ABSTRACT
Objectives While randomized controlled trials (RCTs) are considered a standard for evidence on the efficacy of medical treatments, non-randomized real-world evidence (RWE) studies using data from health insurance claims or electronic health records can provide important complementary evidence. The use of RWE to inform decision-making has been questioned because of concerns regarding confounding in non-randomized studies and the use of secondary data. RCT-DUPLICATE was a demonstration project that emulated the design of 32 RCTs with non-randomized RWE studies.
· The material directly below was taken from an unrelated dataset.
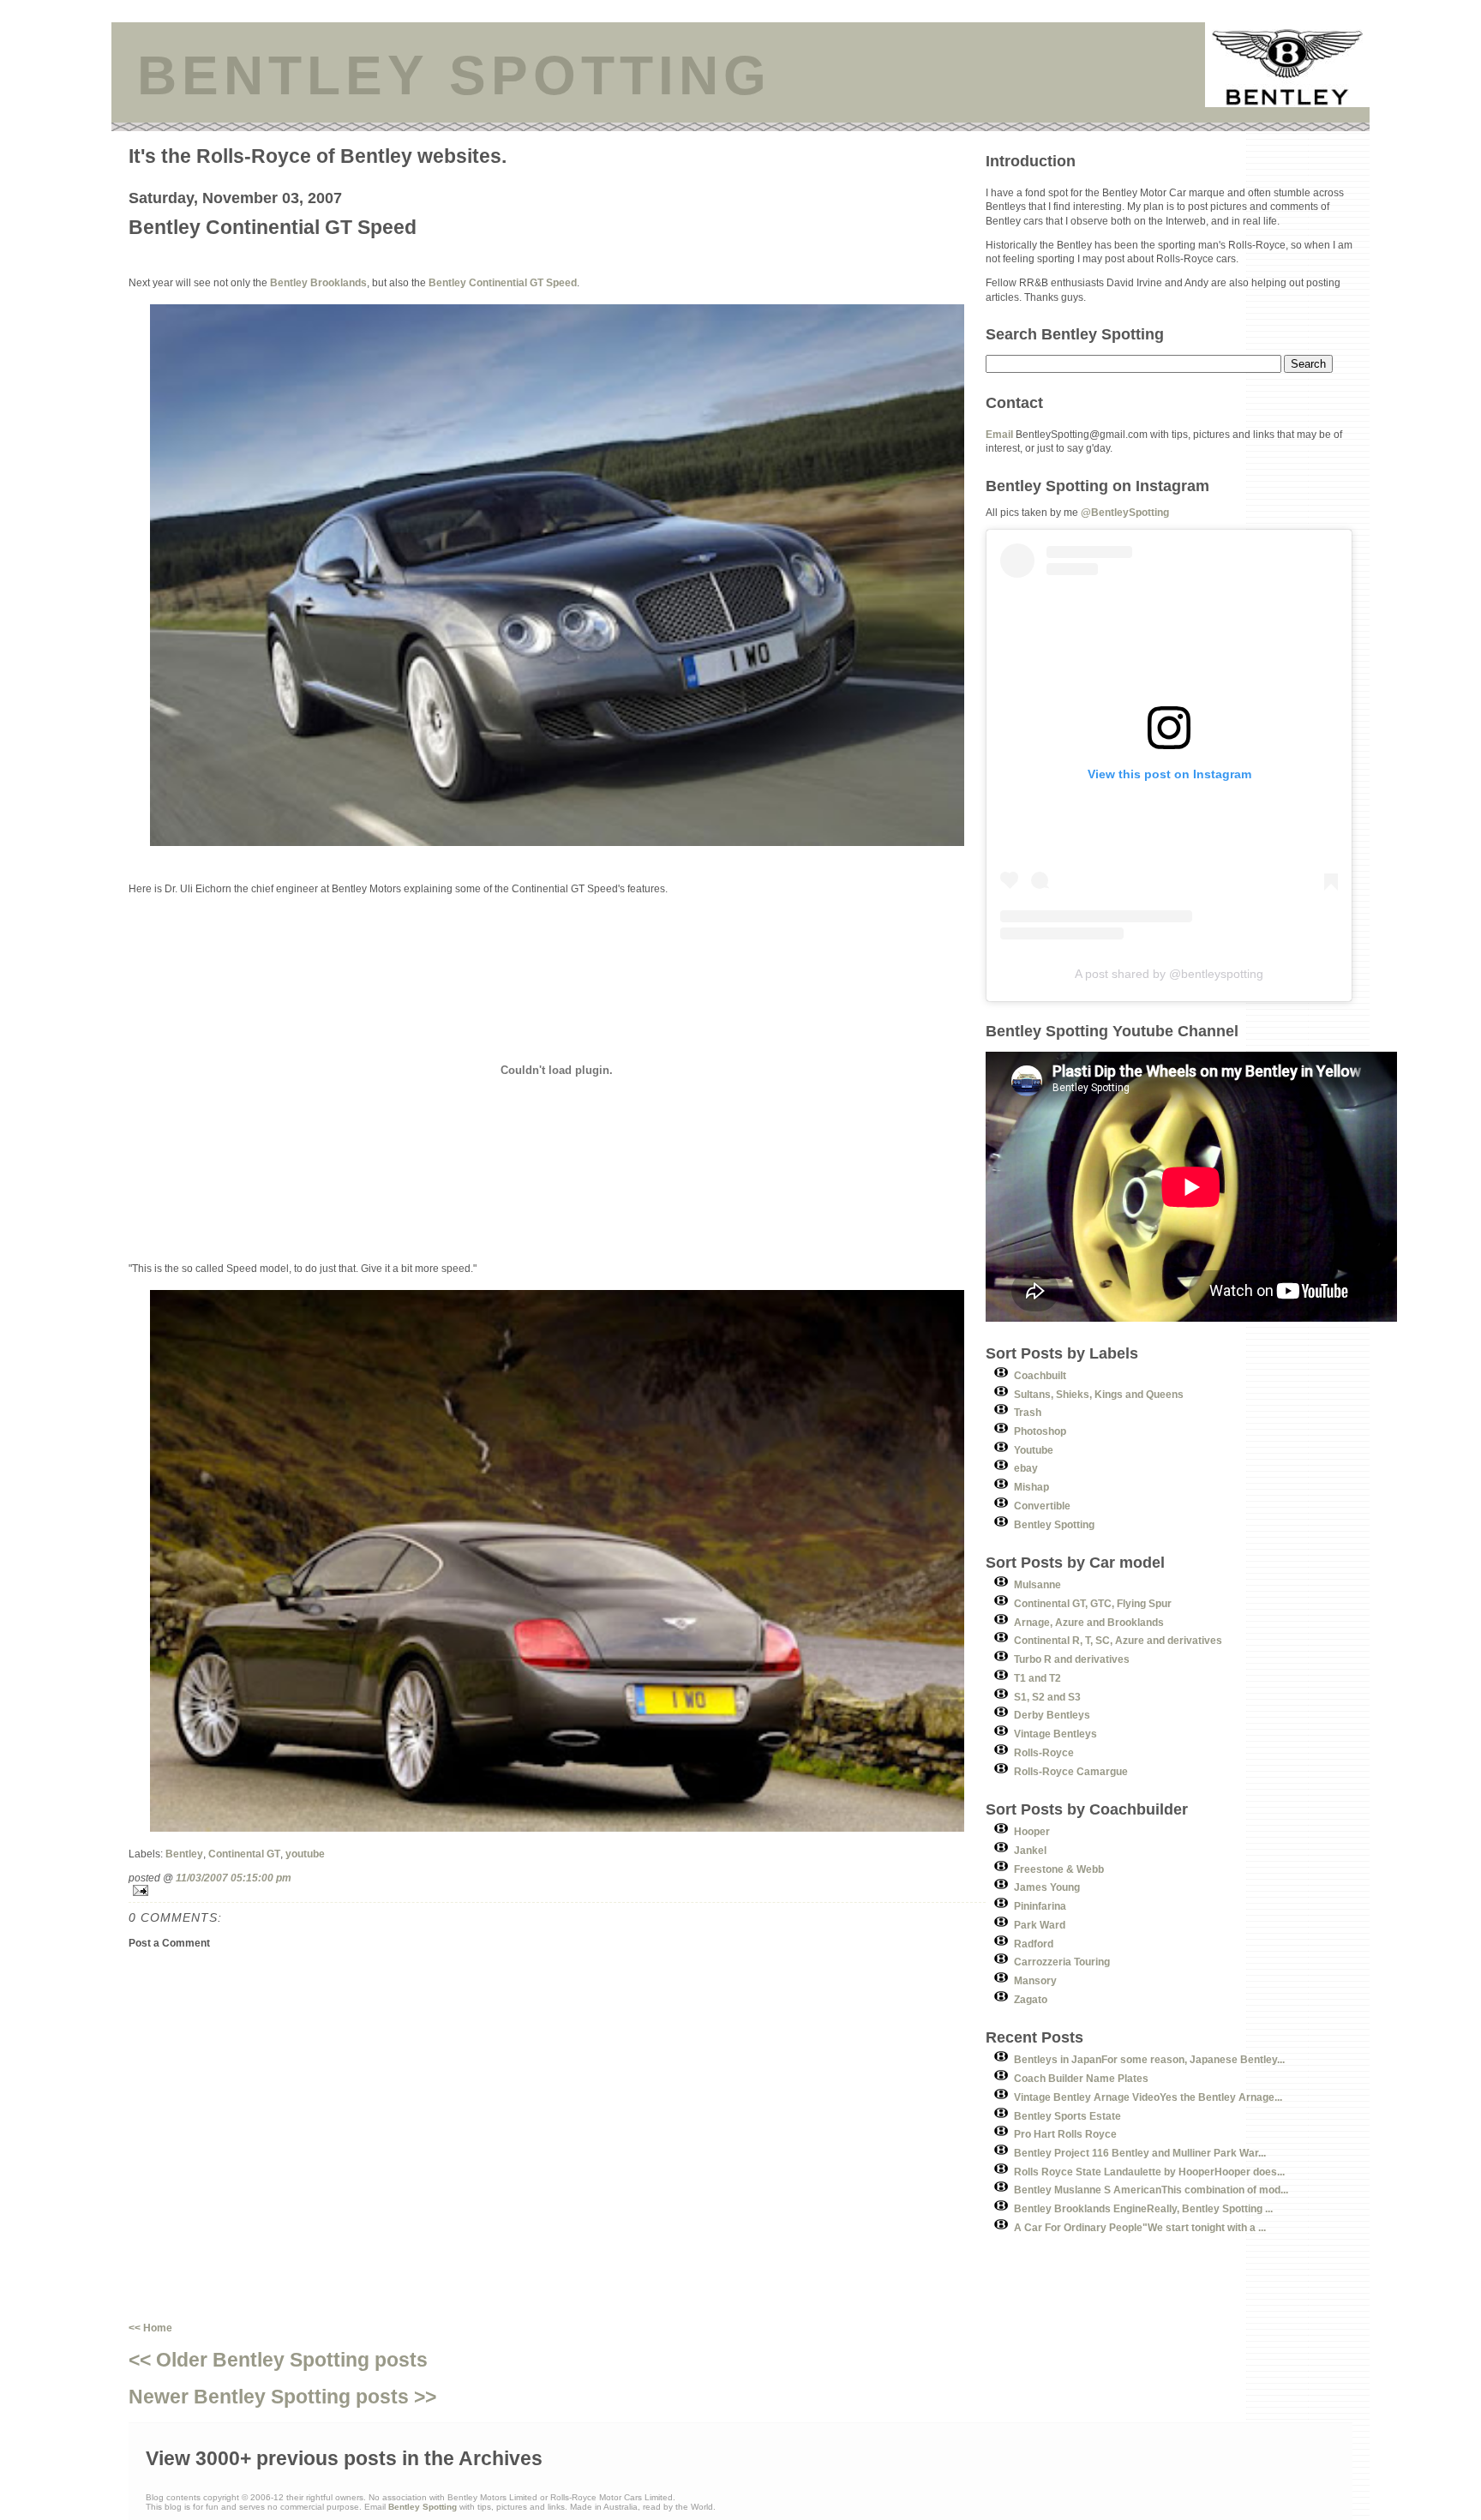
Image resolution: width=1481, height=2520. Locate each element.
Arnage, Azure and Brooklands (1089, 1622)
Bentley (184, 1853)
We sought to explore how emulation differences relate to variation in results between the RCT-RWE study pairs.
Methods We include all RCT-RWE study pairs from RCT-DUPLICATE where the measure of effect was a hazard ratio and use exploratory meta-regression methods to explain differences and variation in the effect sizes between the results from the RCT and the RWE study. The considered explanatory variables are related to design and population differences.
Results Most of the observed variation in effect estimates between RCT-RWE study pairs in this sample could be explained by three emulation differences in the meta-regression model: (i) in-hospital start of treatment (not observed in claims data), (ii) discontinuation of certain baseline therapies at randomization (not part of clinical practice), (iii) delayed onset of drug effects (missed by short medication persistence in clinical practice).
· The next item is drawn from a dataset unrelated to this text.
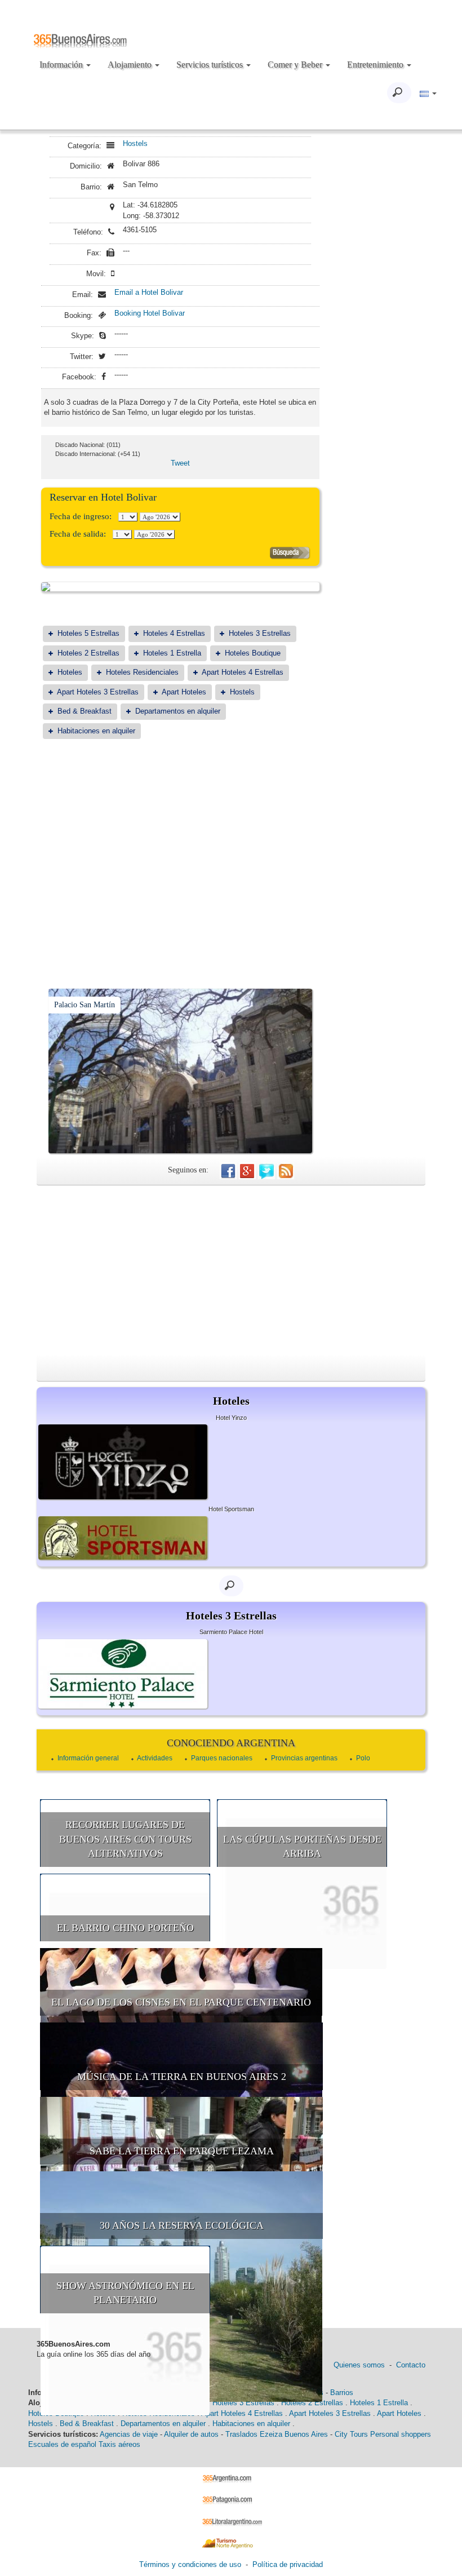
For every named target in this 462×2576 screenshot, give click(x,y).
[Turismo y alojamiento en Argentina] (231, 2477)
Conclusions This analysis suggests that a substantial proportion of the observed variation between results from RCTs and RWE studies can be attributed to design emulation differences.
What is already known on this topic Real-world evidence (RWE) studies can complement randomized controlled trials (RCT) by providing insights on the effectiveness of a medical treatment in clinical practice. Concerns about confounding have limited the use of RWE studies in clinical practice and policy decisions.
What this study adds A large share of the observed variation in results between RCT-RWE study pairs could be explained by design emulation differences.
1 INTRODUCTION
Real-world evidence (RWE) has been defined as evidence on the effects of medical products that are derived from the analysis of real-world data (RWD) which includes a variety of patient health data sources, particularly data collected as part of routine clinical practice, including electronic health records and insurance claims data [1]. There has been increasing interest in the use of RWE from RWD to support clinical practice and policy decisions [2–5]. However, there remain concerns about the validity of such evidence compared to the traditional randomized controlled trial (RCT) [5–7].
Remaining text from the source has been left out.